The international doctrine called the Responsibility to Protect (R2P) has a checkered history. It first appeared in the 1990s in response to the U.N.’s perceived failures to stop mass murders in Rwanda and the former Yugoslavia. It gained traction in 2005 when the United Nations General Assembly adopted a non-binding R2P resolution over U.S. objections. Then, in 2011, the Obama administration repeatedly cited it as justification for the air campaign in Libya. Although the White House has not invoked the doctrine with respect to Syria, it remains committed to the idea as a matter of principle.

Much is at stake as to whether the United States officially accepts R2P as an international norm. Some wish to engrain that principle by restructuring our nation’s defense, arguing that the U.S. armed forces should be retooled to fight humanitarian wars as “required” by the R2P doctrine. Retired Major General Margaret H. Woodward and Lieutenant Colonel Phillip G. Morrison recently wrote in Joint Force Quarterly that R2P represents a “revolution in global politics and the role of the United Nations (UN) as a global leadership body.” For that reason, they say, we must “find new ways to harness violence in the pursuit of our [U.S.] objectives.”

But, before we begin readjusting our military objectives and operations to the standards of R2P, we need to understand the implications.

All too often the benevolent intentions of the doctrine are used to gloss over hard questions. Does R2P rest on an accurate understanding of the role of the United Nations and the international community in security? Does it reflect a proper understanding of the purposes of warfare? Does it align with the federal government’s constitutional obligation and most basic duty: to provide for the common defense of the nation? What are its implications for U.S. and others’ national sovereignty? Is it even an international normative principle—one that provides, as principles are supposed to do, consistent moral, political, and strategic guidance in most cases of international conflict involving civil wars and crimes of governments against their own peoples?

Let’s take the U.N. question first. The United Nations was established in 1945 as a body of nations who recognize the sovereignty of other nations.

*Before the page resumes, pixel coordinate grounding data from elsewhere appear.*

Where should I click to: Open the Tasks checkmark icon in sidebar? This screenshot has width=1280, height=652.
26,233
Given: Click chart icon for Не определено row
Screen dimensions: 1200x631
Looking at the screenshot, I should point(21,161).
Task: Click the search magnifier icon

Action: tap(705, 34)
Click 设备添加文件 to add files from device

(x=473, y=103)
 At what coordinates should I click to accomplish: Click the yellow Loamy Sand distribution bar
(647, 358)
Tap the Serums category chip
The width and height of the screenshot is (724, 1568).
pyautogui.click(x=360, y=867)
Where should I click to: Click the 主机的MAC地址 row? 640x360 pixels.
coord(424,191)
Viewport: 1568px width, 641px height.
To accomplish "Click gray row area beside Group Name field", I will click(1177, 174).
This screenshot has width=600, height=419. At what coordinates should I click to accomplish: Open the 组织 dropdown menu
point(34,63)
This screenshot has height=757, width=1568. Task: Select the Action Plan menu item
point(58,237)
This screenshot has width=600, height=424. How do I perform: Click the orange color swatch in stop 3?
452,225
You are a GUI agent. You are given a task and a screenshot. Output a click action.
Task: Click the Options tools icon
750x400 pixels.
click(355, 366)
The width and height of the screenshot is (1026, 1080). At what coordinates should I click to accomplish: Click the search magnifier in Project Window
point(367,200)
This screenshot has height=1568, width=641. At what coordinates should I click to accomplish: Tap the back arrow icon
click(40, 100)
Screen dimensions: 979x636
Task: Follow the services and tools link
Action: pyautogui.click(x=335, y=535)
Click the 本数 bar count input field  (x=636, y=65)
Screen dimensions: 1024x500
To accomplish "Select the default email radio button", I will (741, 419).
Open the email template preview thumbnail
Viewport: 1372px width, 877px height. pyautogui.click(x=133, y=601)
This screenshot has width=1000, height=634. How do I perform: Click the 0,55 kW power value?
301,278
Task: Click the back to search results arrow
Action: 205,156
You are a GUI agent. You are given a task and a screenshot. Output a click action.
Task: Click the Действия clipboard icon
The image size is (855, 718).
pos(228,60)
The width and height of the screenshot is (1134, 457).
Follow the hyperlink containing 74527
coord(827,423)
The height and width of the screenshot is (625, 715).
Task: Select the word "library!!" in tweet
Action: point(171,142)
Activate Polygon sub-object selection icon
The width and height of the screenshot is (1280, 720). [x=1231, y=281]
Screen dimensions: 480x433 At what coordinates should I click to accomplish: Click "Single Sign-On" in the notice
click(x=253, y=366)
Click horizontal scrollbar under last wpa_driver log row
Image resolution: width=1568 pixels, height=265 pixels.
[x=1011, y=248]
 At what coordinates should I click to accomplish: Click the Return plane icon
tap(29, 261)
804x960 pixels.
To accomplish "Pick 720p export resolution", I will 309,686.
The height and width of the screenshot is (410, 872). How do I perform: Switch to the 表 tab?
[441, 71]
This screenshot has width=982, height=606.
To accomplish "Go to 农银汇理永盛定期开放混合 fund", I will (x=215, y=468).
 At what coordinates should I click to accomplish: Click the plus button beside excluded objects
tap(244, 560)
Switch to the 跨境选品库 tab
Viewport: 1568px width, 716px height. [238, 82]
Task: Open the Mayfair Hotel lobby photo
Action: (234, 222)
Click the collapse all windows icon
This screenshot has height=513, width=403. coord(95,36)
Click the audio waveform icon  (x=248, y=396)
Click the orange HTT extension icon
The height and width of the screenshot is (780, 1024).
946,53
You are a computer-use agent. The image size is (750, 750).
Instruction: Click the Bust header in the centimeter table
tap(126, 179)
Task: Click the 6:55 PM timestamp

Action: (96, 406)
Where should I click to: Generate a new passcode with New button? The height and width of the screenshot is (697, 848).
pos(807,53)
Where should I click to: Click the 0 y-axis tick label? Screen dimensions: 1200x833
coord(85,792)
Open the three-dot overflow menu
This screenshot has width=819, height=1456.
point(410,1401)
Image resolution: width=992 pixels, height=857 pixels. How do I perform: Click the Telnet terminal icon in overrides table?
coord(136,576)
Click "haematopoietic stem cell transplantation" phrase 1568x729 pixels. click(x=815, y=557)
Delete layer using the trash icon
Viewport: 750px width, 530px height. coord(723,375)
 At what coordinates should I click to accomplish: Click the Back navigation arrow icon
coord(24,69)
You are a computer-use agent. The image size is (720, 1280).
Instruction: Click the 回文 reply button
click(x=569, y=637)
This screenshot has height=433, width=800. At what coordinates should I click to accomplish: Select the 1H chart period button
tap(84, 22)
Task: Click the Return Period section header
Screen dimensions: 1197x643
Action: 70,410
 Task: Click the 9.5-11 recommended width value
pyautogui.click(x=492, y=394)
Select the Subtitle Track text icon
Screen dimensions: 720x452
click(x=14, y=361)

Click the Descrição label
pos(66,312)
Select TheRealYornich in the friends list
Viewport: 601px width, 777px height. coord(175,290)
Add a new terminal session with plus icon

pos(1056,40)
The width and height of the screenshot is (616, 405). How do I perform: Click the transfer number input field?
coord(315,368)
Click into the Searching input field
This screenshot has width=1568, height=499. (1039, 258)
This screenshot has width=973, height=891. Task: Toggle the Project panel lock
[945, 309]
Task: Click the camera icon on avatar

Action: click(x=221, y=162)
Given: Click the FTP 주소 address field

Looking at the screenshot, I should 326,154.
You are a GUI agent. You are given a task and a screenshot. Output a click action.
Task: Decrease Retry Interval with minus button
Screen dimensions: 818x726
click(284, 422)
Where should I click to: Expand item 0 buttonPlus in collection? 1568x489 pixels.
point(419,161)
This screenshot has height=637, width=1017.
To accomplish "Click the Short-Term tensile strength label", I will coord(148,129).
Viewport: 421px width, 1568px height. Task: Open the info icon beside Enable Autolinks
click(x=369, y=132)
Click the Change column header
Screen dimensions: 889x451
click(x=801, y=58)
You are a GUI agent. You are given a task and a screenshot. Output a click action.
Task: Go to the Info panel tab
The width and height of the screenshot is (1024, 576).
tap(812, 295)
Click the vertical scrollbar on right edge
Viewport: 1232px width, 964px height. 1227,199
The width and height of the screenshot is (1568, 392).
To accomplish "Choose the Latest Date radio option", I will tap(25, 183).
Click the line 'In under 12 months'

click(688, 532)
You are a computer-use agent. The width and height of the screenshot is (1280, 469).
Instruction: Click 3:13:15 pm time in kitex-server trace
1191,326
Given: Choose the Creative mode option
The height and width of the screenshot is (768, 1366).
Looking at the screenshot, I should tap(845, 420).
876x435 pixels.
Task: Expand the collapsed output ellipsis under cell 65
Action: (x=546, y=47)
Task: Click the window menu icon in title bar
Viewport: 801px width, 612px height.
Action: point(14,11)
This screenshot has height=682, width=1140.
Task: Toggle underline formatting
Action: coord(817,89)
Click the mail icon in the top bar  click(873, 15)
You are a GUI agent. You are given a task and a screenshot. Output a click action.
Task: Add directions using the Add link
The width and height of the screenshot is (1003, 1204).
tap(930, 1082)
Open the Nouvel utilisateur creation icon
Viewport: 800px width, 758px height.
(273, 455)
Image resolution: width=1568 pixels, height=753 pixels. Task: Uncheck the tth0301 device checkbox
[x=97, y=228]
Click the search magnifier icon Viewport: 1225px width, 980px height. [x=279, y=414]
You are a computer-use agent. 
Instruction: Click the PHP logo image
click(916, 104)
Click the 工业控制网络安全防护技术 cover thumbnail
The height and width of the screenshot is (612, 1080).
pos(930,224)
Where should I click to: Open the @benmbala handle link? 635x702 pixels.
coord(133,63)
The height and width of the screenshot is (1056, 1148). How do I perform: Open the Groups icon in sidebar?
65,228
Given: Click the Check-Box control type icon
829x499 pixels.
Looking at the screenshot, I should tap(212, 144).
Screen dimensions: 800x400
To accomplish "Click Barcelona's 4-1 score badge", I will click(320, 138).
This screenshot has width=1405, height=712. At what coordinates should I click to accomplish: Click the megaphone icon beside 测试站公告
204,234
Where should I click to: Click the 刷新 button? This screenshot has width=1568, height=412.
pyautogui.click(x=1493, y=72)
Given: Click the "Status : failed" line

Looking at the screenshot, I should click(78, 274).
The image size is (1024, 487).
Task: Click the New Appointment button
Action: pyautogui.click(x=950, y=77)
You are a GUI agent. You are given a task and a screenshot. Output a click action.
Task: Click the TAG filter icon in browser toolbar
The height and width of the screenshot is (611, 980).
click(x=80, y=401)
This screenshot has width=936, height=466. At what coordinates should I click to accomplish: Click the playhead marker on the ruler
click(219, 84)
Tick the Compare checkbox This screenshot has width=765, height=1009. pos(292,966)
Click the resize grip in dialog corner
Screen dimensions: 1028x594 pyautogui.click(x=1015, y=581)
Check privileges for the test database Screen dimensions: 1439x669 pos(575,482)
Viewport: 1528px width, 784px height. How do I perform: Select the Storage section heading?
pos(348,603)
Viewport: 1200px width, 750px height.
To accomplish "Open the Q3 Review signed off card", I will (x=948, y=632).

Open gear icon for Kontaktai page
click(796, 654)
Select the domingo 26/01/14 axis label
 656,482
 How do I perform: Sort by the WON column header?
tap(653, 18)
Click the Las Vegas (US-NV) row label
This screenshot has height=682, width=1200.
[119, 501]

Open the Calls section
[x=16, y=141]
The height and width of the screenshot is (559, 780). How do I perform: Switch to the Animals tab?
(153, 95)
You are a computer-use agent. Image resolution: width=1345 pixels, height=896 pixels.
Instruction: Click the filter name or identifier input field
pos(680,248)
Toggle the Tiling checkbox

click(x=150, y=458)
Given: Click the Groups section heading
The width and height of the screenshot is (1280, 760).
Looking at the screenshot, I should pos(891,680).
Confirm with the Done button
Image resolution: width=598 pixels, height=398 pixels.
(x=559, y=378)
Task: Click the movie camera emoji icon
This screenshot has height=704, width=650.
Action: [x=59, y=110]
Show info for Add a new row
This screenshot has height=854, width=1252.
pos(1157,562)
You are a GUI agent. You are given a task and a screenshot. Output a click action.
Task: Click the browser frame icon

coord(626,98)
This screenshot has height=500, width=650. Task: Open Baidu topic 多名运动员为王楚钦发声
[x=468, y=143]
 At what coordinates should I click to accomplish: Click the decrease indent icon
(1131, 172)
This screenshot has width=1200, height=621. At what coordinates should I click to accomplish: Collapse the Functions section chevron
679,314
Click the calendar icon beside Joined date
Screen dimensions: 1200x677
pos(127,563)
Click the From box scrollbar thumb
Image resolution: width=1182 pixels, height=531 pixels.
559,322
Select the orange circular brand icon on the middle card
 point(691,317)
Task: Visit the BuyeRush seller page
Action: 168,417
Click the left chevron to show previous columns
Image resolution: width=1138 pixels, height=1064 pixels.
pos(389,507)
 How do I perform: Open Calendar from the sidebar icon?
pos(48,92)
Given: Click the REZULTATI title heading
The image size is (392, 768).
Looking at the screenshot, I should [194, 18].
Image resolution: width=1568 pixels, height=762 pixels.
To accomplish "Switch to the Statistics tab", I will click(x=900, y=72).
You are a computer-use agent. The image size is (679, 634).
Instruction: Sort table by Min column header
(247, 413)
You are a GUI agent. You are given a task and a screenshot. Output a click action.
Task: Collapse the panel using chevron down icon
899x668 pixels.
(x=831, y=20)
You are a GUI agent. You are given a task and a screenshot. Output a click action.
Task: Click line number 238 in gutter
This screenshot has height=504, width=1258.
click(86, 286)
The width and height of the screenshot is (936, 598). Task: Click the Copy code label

Article 2 of its Charter states: “The Organization is based on the principle of the sovereign equality of all its Members.” Nevertheless, it was also recognized from the beginning that there would be instances when the international community, operating through the United Nations Security Council, would be called upon to intervene (i.e., violate a nation’s sovereignty) to restore international peace and stability.

Specifically, Chapter VI of the Charter empowers the Security Council to call upon “parties to any dispute, the continuance of which is likely to endanger the maintenance of international peace and security” to resolve their differences through “negotiation, enquiry, mediation, conciliation, arbitration, judicial settlement, resort to regional agencies or arrangements, or other peaceful means of their own choice.” If such efforts fail, Chapter VII of the Charter specifies that the Security Council may authorize additional actions to “maintain or restore international peace and security,” including “complete or partial interruption of economic relations and of rail, sea, air, postal, telegraphic, radio, and other means of communication, and the severance of diplomatic relations.” If those measures failed, the Security Council is empowered to “take such action by air, sea, or land forces as may be necessary to maintain or restore international peace and security. Such action may include demonstrations, blockade, and other operations by air, sea, or land forces of Members of the United Nations.”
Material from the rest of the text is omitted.